The Trump administration's criminal fraud charges against the anti-hate group watchdog the Southern Poverty Law Center are haphazardly conceived and doomed to failure, former federal prosecutor Andrew Weissmann told MS NOW's Ari Melber on Thursday.
"Let's start there," said Melber, himself a lawyer by training. "Your view of the case legally. And if it doesn't have legal merit, what is it?"
"This has all the hallmarks of being a spectacularly failed indictment," said Weissmann.
"It is a speaking indictment where the government presumably is putting its best foot forward, where if it has good evidence and key evidence, you would expect to see it there," Weissmann continued. "And this is what is missing from the core allegations in the indictment. The theory of the fraud that's charged is that the donors to the Southern Poverty Law Center were told that they would be giving money for Purposes A, and in fact, that those purposes were not A. In other words, that they were told that this money would not be going to, for instance, doing this sort of undercover work. And in fact, the money was being used to go for this undercover work."
"Here's the problem," he said. "That's not what the indictment alleges. And there's not a single piece of evidence cited for any donor being specifically told the methodology that the Southern Poverty Law Center would engage in. In other words, if there was a fraud, you need to have some specific statement that was told to the southern poverty law center donors. That was then proved to be not just false, but a lie. And here there isn't even a specific statement that's alleged to be false that was made to a donor."

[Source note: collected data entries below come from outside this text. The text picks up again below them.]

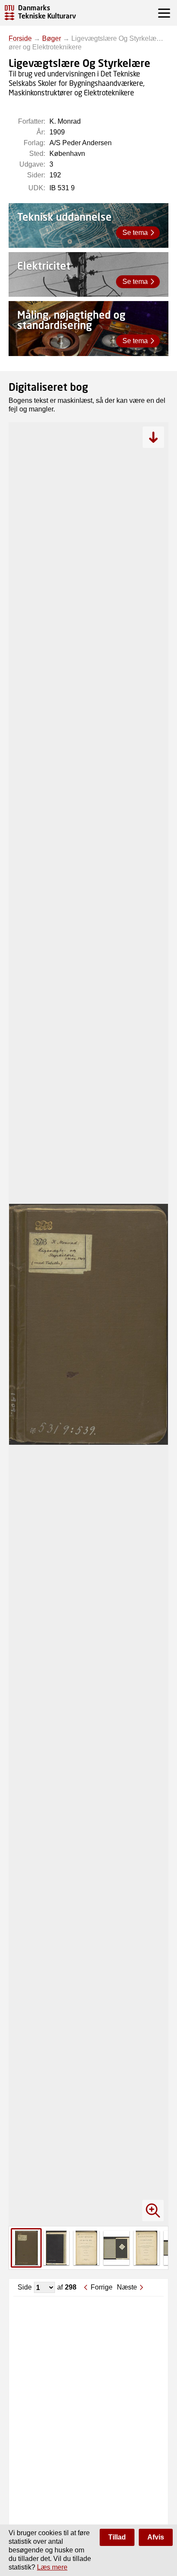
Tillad (117, 2537)
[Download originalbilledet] (153, 437)
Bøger (51, 38)
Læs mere (52, 2567)
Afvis (155, 2537)
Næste (127, 2287)
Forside (20, 38)
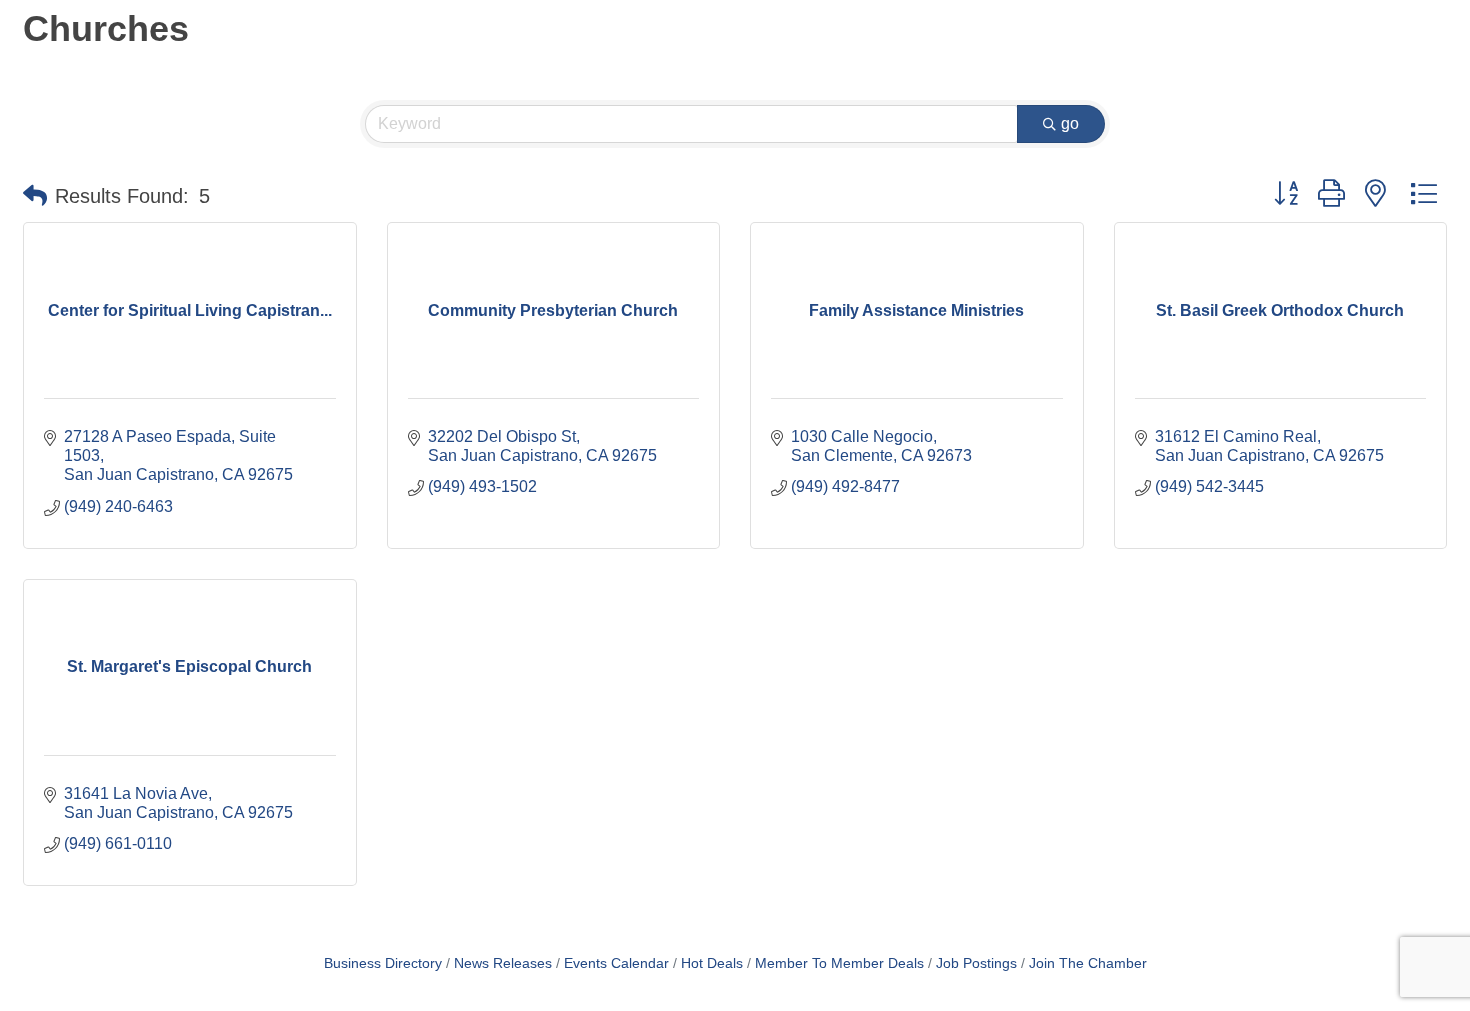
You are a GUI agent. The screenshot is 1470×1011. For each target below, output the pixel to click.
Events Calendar (616, 963)
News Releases (503, 963)
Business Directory (383, 963)
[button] (35, 196)
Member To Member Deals (839, 963)
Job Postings (976, 963)
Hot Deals (712, 963)
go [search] (1070, 123)
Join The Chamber (1088, 963)
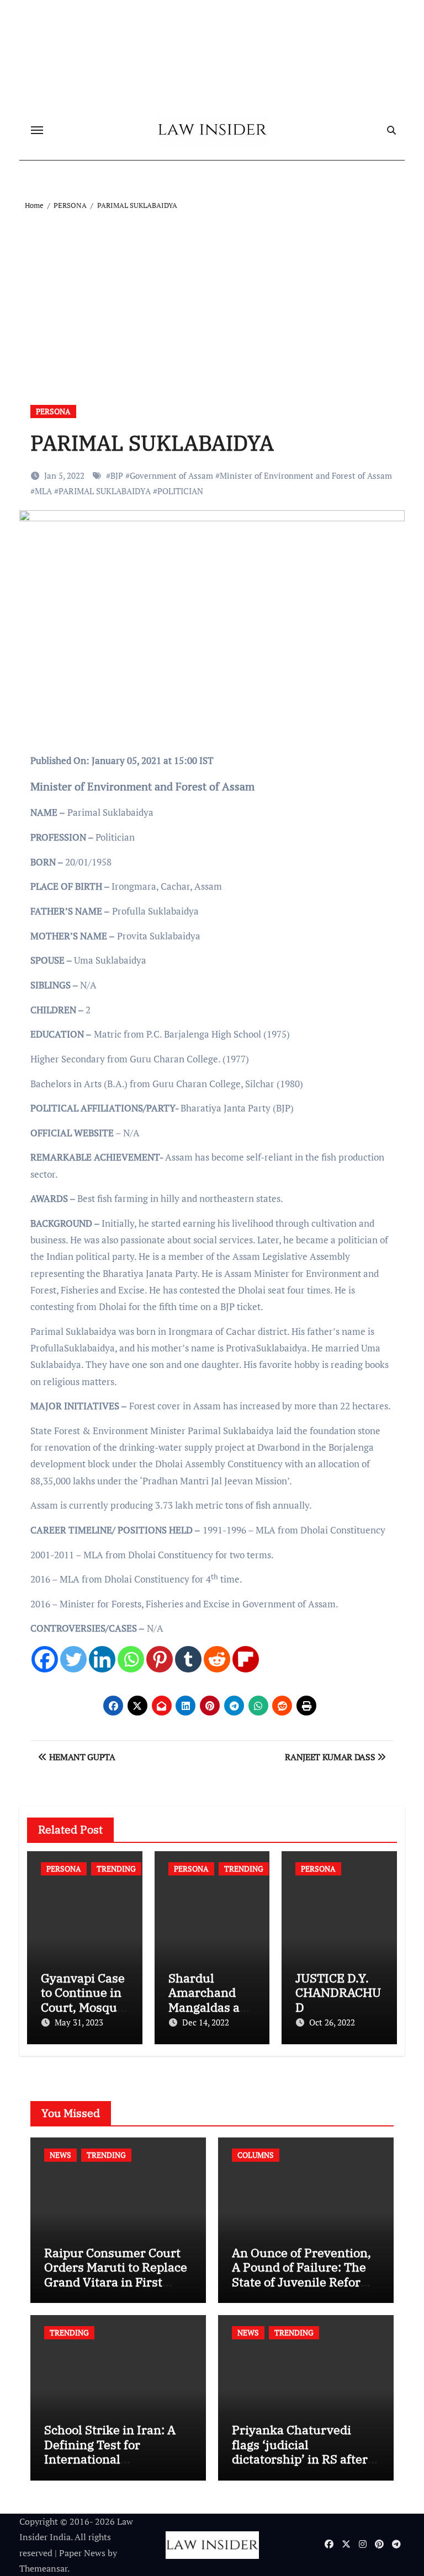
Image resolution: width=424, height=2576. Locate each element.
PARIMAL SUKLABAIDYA (105, 490)
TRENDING (116, 1868)
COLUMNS (255, 2155)
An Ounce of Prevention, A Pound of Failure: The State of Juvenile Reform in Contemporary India (302, 2274)
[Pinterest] (159, 1659)
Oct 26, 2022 (332, 2022)
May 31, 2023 (79, 2022)
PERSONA (53, 411)
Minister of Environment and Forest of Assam (306, 475)
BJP (116, 475)
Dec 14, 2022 (205, 2022)
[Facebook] (44, 1659)
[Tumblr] (188, 1659)
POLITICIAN (180, 490)
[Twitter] (73, 1659)
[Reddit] (217, 1659)
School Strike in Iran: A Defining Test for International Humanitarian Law (110, 2451)
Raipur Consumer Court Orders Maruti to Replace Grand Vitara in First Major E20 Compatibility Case (115, 2281)
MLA (43, 490)
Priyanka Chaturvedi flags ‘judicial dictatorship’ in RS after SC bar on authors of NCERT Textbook (300, 2459)
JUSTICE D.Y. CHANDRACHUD (338, 1992)
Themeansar (43, 2568)
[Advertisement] (213, 294)
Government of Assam (171, 475)
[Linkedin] (102, 1659)
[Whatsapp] (131, 1659)
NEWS (60, 2155)
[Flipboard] (245, 1659)
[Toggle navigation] (37, 130)
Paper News (82, 2553)
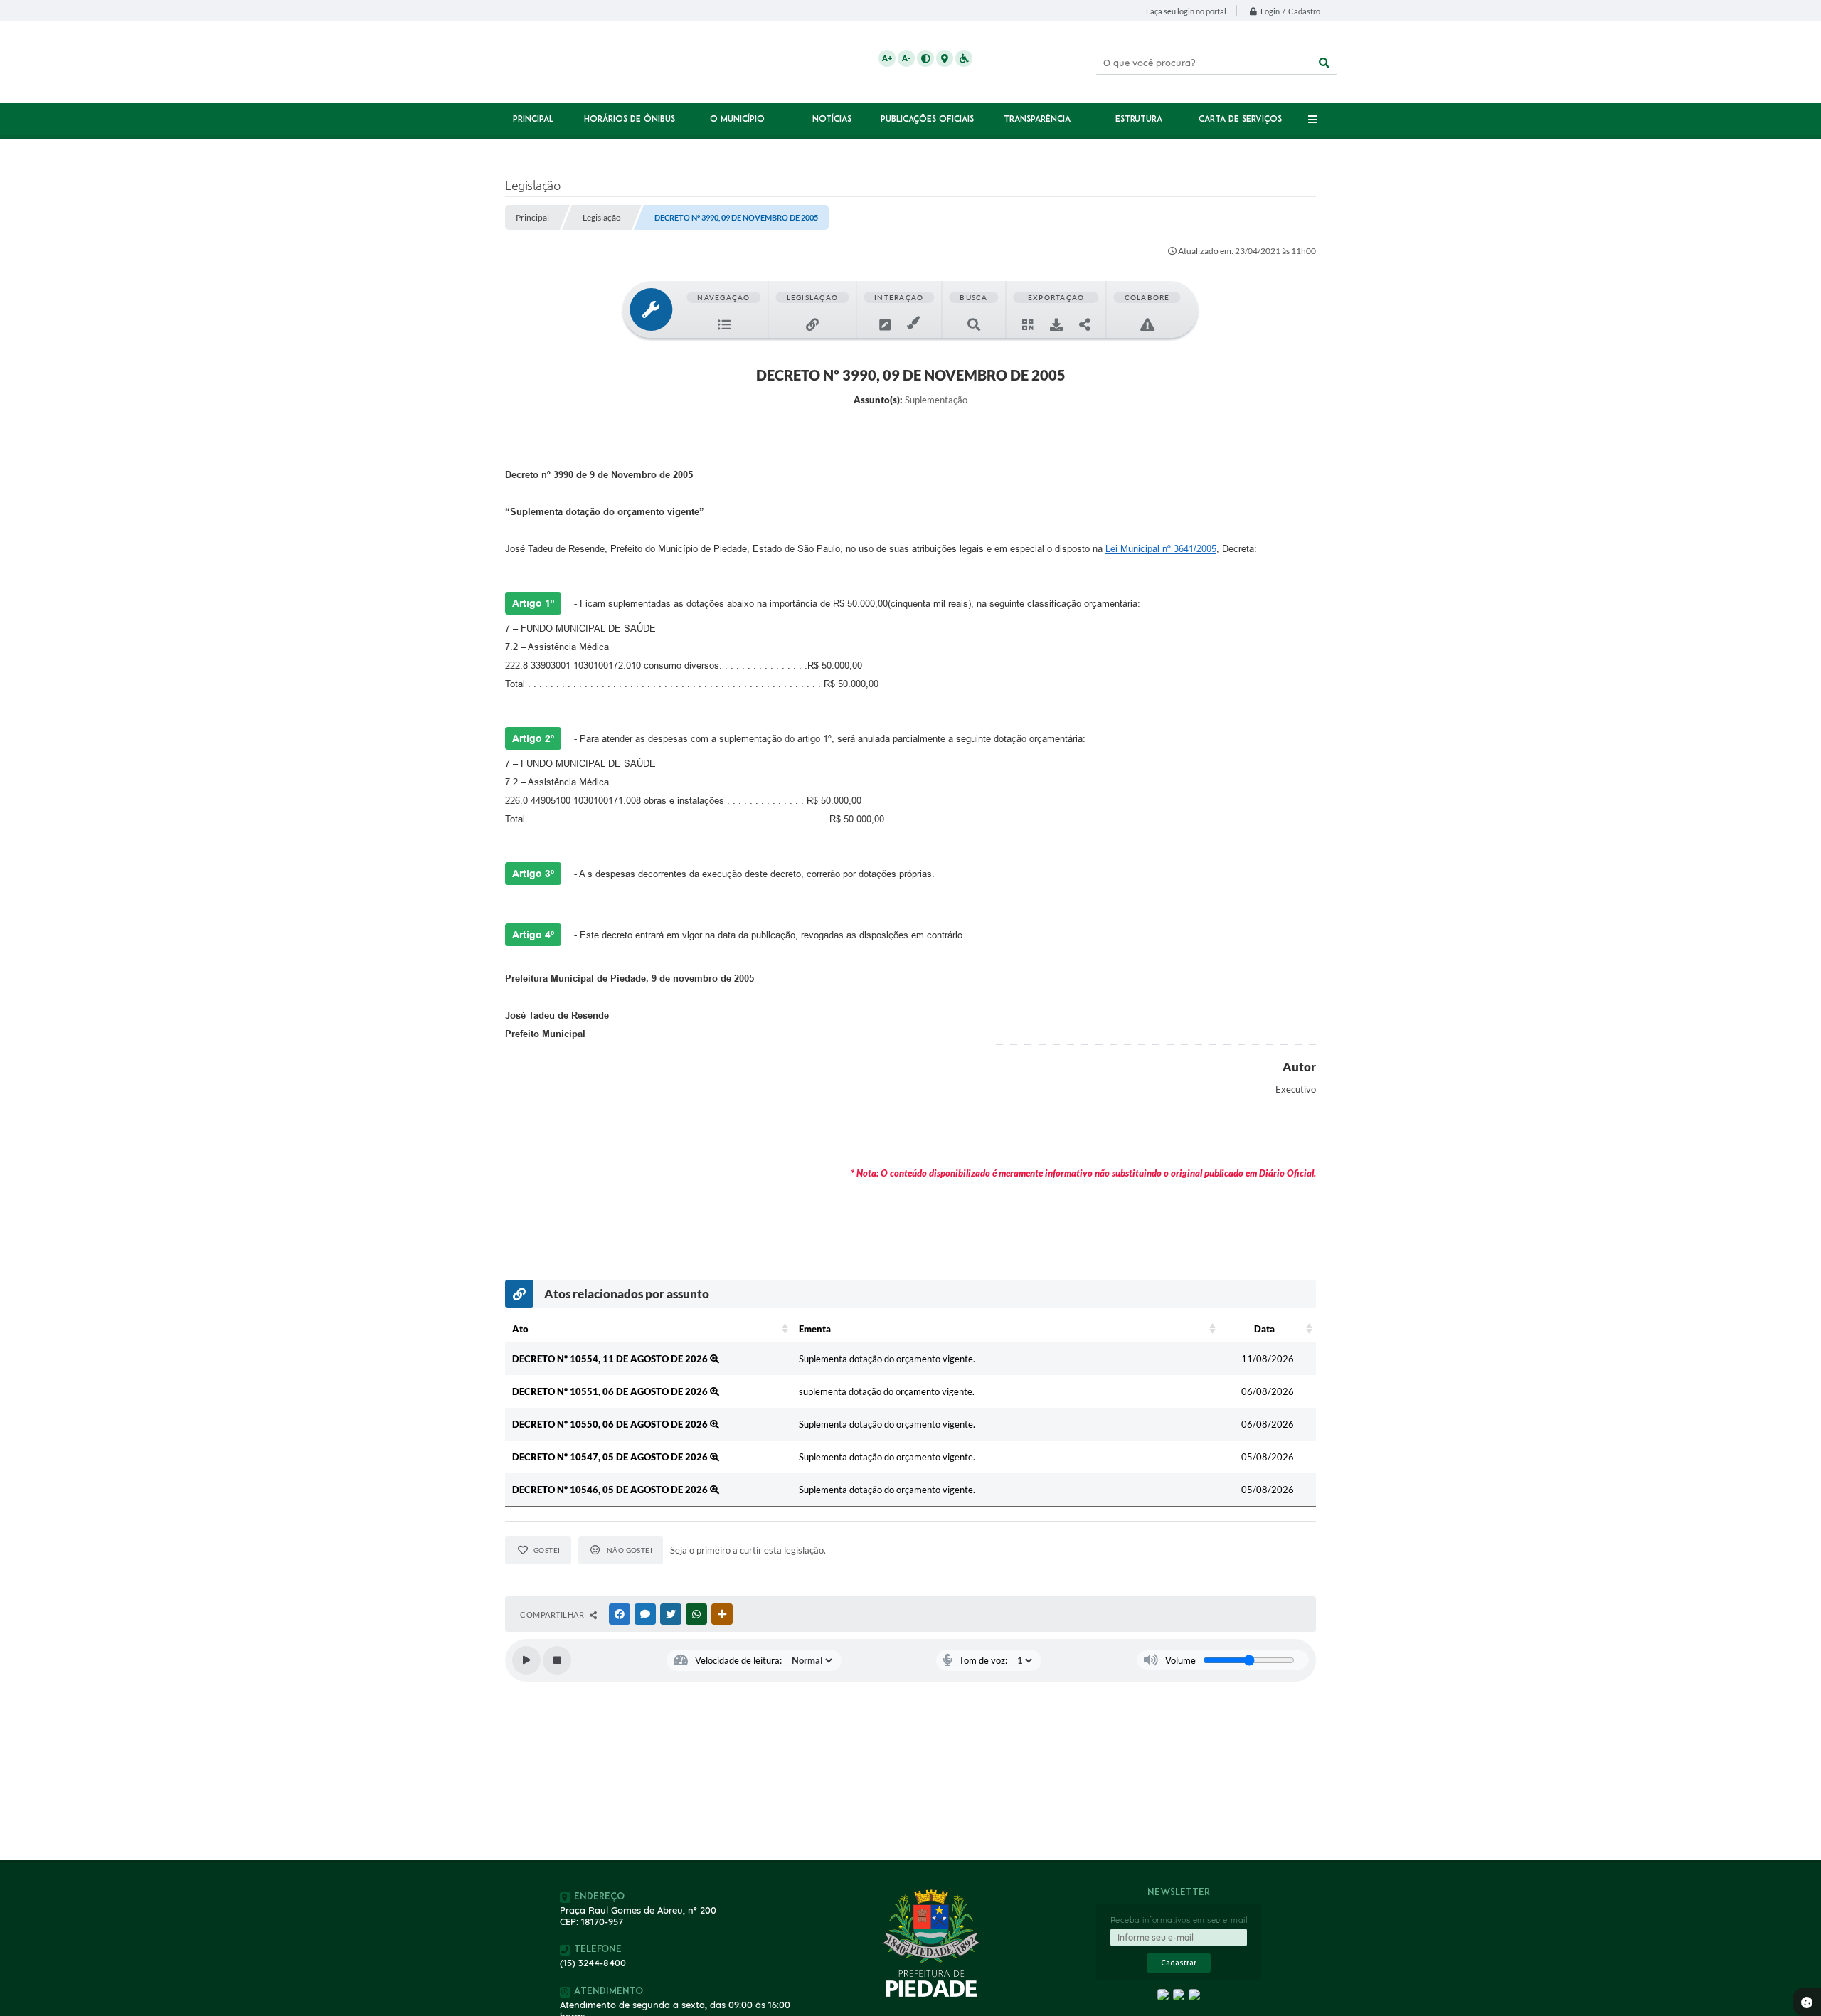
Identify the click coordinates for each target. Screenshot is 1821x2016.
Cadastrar (1178, 1963)
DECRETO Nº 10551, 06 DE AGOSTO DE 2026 (611, 1391)
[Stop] (557, 1660)
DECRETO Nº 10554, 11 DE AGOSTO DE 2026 (611, 1358)
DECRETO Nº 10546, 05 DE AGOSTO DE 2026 (611, 1489)
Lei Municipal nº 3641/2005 (1160, 548)
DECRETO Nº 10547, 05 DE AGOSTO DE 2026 (611, 1457)
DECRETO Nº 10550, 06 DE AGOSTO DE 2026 (611, 1424)
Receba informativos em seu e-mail (1179, 1920)
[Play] (526, 1660)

"One of the things ... I would have expected is, where's the evidence that any owner has told the government that they were misled, that they were told and given a specific promise as to how their money would be used?" said Weissmann. "I contrast this a lot with the We Build The Wall case, where Steve Bannon and others were charged and convicted because they're, the donors were alleged to have been told, and then it was proved up that none of the money would be going to such things as salaries or private costs that were being. And it was being funneled off to Steve Bannon and other executives. And that, in fact, was what the government could show, which was that the donors were told that A, but it was used for Not A."
"That's what's missing here, so I really can't imagine that the government has that proof, but they just somehow forgot to put that into the indictment," he added.